The most valuable PSI concerns geographic/cartographic data and company data and, as well as companies and self-employed individuals, 65% of infomediary companies cite the public sector as a client. In other words, they are deriving value from processing and selling PSI back to the public sector. Fully one third of infomediaries have overseas clients so that PSI can be seen as an export earner too. Payment per access is the most common revenue model, employed by more than half of Spanish infomediaries with products like processed data and generic reports being dominant, more than 60% of which are delivered as PDF documents.

Dolores ended her presentation with a list of demands from the infomediary sector to increase the re-use culture:

  • increased coordination and clear leadership by public administrations;
  • recognise the differences between Spain's autonomous regions to ensure a common market;
  • better regulation through modification of existing rules as well as new ones;
  • culture change should be seen as a mechanism for collaboration, not confrontation.

Dietmar Gattwinkel, who heads Saxony's Open Government Data project, lead a session dedicated to infomediaries. Again, it's the geo and business data that is the most commercially viable, things like the number of residences and residents in an area, planning; dates of incorporation, size of company, turnover etc. For these areas there is already a competitive market between multiple players.

The discussion in that session looked at the boundary between the public and private sectors, how the political aims interact with the business need, what role data portals should and do play cf. data aggregators, visualisations etc. These boundaries and roles need to be more clearly defined, perhaps to encourage the commercial development of brokerage services and applications that might distract from more fundamental tasks of providing standardised, DCAT-based, access to repositories, perhaps over a Content Delivery Network. This perhaps conflicts with, for example, the Portuguese plans and highlights the lack of clarity over what role is to be performed by which sector.

Another topic was the increasingly common notion of moving computation to where the data is rather than moving the data. A search engine is an example of this. You send a small amount of data (the query), the computation is done in the cloud and the results are delivered back to you. This offers a possible route to addressing privacy concerns as control remains within the service.

A final topic in the session centred on privacy, an issue that shows distinct differences in different countries. Privacy is often used as a smokescreen for other motivations not to publish PSI but in reality it's about granularity.

**EXERCISE 1:**
Could you reproduce the passage of the PSI re-use report that begins at the words "The discussion in" and stops after "by which sector."?
**EXERCISE 2:**
Which demands from the infomediary sector does the PSI re-use report say Dolores listed at the end of her presentation?
The records aren't needed to answer anything about the PSI re-use report.

**DATASET ROWS:**
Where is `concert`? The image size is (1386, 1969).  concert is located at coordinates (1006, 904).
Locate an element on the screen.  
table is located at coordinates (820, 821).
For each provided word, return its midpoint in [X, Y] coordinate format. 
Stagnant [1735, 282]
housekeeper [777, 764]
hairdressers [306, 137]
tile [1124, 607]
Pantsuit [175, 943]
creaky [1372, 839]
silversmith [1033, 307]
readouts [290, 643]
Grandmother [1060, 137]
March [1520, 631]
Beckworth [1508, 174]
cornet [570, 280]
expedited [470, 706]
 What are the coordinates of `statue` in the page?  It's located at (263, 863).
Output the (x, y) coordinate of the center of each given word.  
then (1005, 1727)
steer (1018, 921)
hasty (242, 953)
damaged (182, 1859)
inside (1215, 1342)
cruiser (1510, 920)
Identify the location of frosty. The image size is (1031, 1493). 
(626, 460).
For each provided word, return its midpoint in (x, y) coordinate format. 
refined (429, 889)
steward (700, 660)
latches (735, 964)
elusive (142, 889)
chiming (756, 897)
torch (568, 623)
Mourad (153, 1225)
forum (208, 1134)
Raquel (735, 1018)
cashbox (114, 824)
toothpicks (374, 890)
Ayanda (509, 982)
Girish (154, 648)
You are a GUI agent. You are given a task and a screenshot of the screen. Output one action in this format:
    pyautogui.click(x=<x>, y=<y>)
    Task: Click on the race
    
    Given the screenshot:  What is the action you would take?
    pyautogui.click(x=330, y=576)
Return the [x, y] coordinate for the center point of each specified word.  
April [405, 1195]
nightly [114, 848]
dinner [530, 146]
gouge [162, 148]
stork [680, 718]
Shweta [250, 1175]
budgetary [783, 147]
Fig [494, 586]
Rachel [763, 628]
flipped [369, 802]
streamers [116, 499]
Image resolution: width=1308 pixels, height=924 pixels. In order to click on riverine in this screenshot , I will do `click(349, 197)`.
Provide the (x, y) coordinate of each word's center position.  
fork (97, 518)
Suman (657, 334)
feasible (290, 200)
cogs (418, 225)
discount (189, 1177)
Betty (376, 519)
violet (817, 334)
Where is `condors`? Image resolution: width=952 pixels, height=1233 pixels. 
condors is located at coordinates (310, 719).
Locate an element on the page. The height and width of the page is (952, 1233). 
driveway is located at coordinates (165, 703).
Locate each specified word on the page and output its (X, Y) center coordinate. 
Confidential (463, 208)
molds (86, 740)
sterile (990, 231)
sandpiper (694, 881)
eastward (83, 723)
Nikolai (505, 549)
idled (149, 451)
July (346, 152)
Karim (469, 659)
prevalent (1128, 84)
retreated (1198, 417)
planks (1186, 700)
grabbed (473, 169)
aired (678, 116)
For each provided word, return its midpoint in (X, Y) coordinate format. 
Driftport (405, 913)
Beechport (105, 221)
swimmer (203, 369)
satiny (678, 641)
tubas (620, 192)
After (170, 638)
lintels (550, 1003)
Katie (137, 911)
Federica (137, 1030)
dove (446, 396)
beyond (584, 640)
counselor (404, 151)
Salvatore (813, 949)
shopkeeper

**COMPLETE OUTPUT 1:**
The discussion in that session looked at the boundary between the public and private sectors, how the political aims interact with the business need, what role data portals should and do play cf. data aggregators, visualisations etc. These boundaries and roles need to be more clearly defined, perhaps to encourage the commercial development of brokerage services and applications that might distract from more fundamental tasks of providing standardised, DCAT-based, access to repositories, perhaps over a Content Delivery Network. This perhaps conflicts with, for example, the Portuguese plans and highlights the lack of clarity over what role is to be performed by which sector.

**COMPLETE OUTPUT 2:**
- increased coordination and clear leadership by public administrations
- recognise the differences between Spain's autonomous regions to ensure a common market
- better regulation through modification of existing rules as well as new ones
- culture change should be seen as a mechanism for collaboration, not confrontation